The Cheap Gasoline Dilemma

By Guest Author: Robert Williams, PhD, P.E.

Are gasoline prices headed higher? It’s very probable if you consider the previous 2008 history, the fact that OPEC is announcing that they are cutting crude oil production and refiners have to start producing the summer month’s gasoline inventories. When will the unleaded gasoline prices increase further is an educated guess based on the UGA ETF chart shown below. UGA prices appear to have tested the resistance level a number of times. A UGA quote at time of writing is $23.10 up 3% with almost twice the daily volume. Could this be the chart breakout that will lead to higher prices? Time will tell.


This is the unleaded gasoline price dilemma – if we buy UGA on the breakout and the price keeps going up then you will have a good return on your investment. But, you will also be paying much more at your local gas station to fill up your gas guzzling SUV which

you still have not exchanged for a hybrid (or have you?). Depending on how much you are willing to invest in UGA and how much gasoline you consume this could be a break even investment for you, i.e. you could hedge your gasoline purchasing.
My personal preference is that we do not get to experience the 2008 gasoline price escalation.

However, as I am employed in the oil & gas industry, it would be beneficial in the long term for an increase in the current crude oil prices since major refiners have cutback on major project investments or delayed current projects due to the drastic cutback in their cash flow. Projects well advanced in their engineering, design and construction phase have not been impacted but other projects have had their schedules extended or put on the back burner indefinitely. However, if crude prices come anywhere close to 2008 levels, the global economic impact could be substantial. Therefore, it’s wrong to wish for that to. That is the dilemma.

In order to process heavy crude oil from Canada there are a number of current refinery projects to add coker and sulfur plants to existing refineries, both in Northern and Southern States. Coker plants process the heavy oils and produce coke allowing for expanded refinery gasoline production. Sulfur plants remove the sulfur pollutants and produce raw sulfur which is also marketed. Such major projects are 4 to 6 years in duration and some are currently installed, others are in construction and still others are in the detailed engineering/planning phase. The latter projects are suffering project schedule delays due to the large drop in the 2008 crude oil prices causing revised refinery cash flow projections.

The following StockCharts comparison of major refiners’ 9-month chart shows that they all have followed a similar pattern.  With a detailed review of individual daily charts you may consider that breakouts are imminent in one or more of these major oil companies. Earnings are also displayed for your perusal and evaluation as to which to potentially invest in.


Major Refiners Earnings Estimates


Author Bio:

Robert Williams 40 plus years experience includes oil/gas engineering in crude oil/petroleum products/natural gas, refining, processing and pipelines on all continents, except South America and Antarctica, from Alaska and Australia pipelines to S.E. Asia offshore, from UK North Sea to Los Angeles fuel truck racks and from Romanian pipelines to West Africa FPSO.
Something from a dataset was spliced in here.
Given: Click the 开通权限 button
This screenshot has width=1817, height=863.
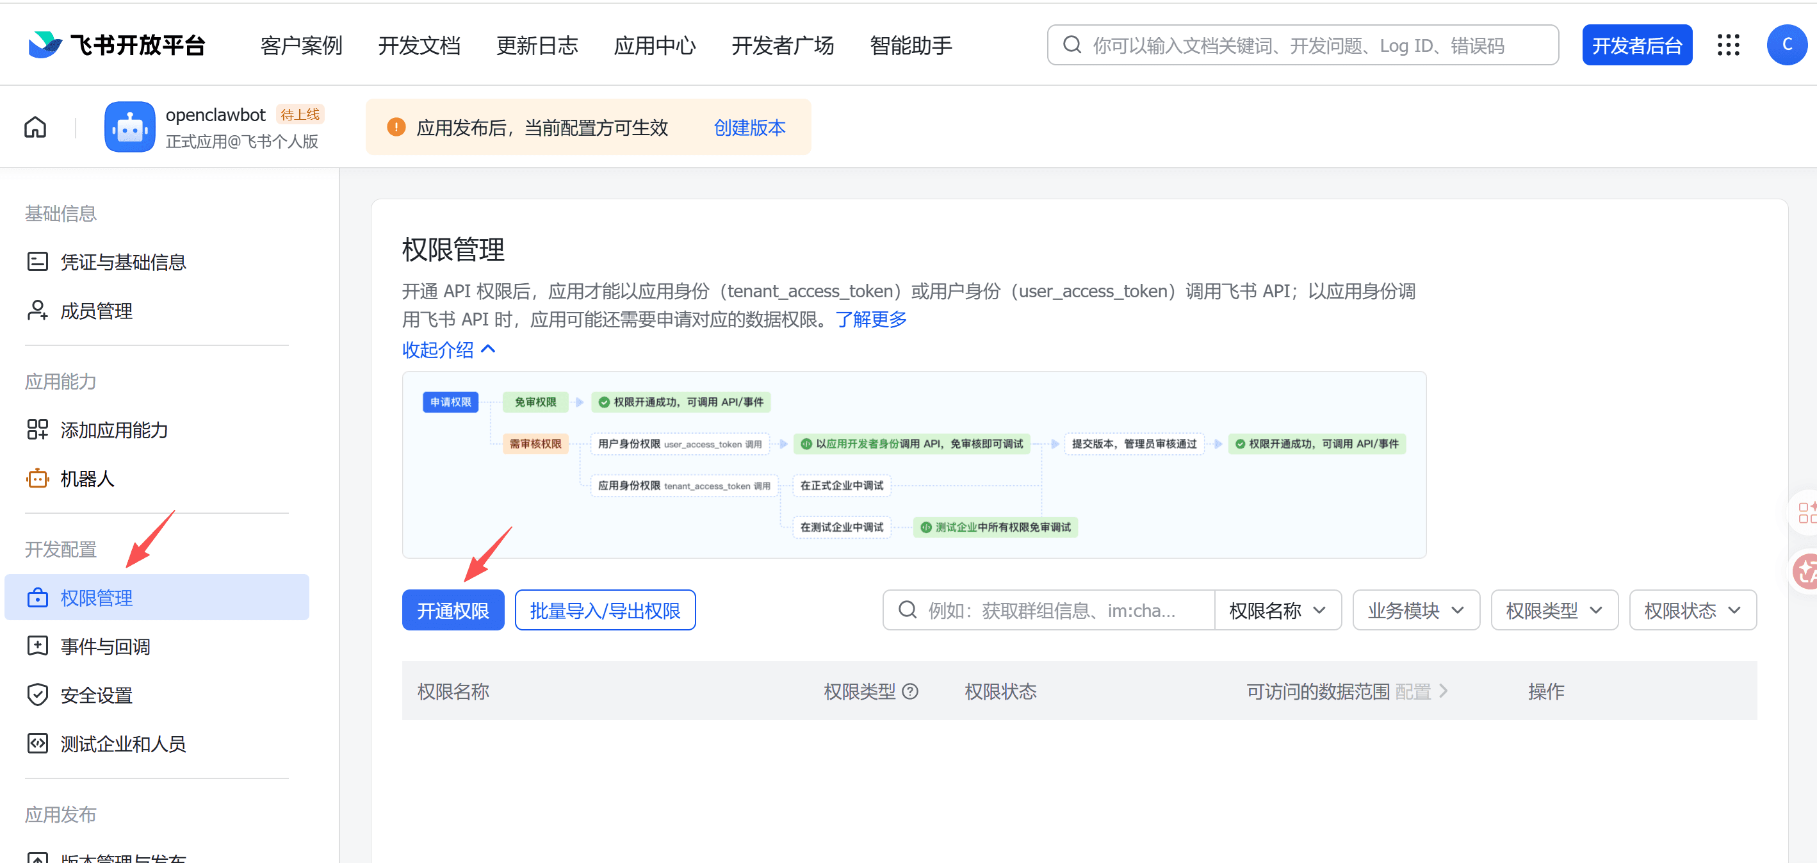Looking at the screenshot, I should pyautogui.click(x=453, y=610).
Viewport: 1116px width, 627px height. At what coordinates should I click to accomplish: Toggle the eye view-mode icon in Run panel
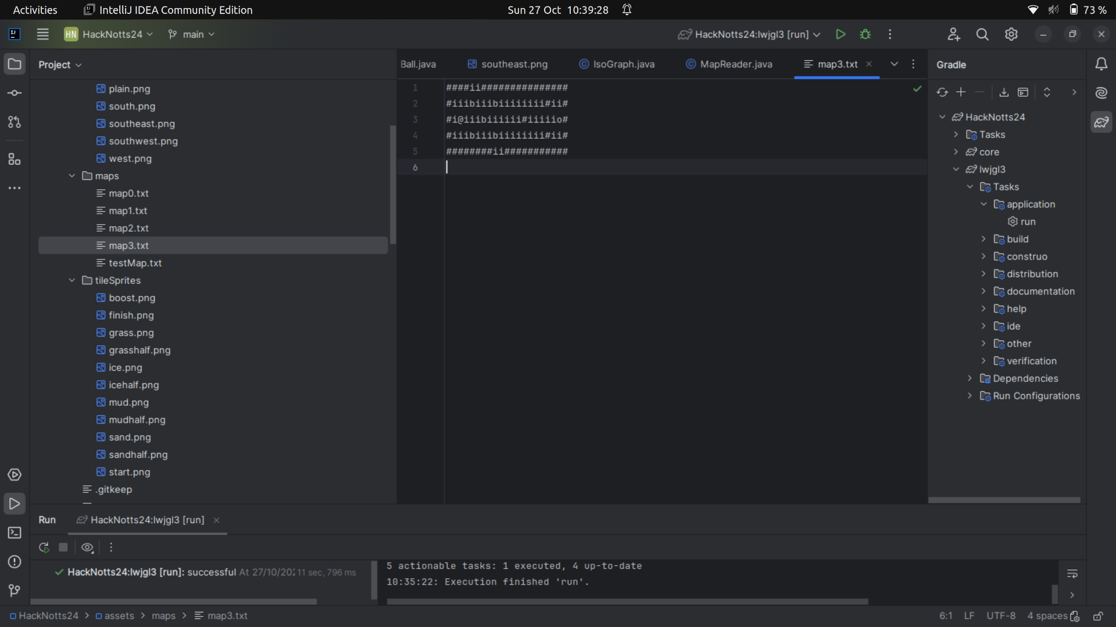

One thought on “The Cheap Gasoline Dilemma”

  1. Thanks for your post Robert. I’d like to add that the credit crisis along with cheap gasoline sets us up for a dangerous situation down the road. With exploration and renewable energy projects slowing along with the general public likely easing back into their gas guzzling habits, the price of crude will likely skyrocket once the global economy picks up again. The government must fund renewable energy projects on a large scale and do it now while there is still time. This isn’t the 70’s. . the growth of India, China and Brazil didn’t exist back then. It’s no longer just the US that’s thirsty for oil.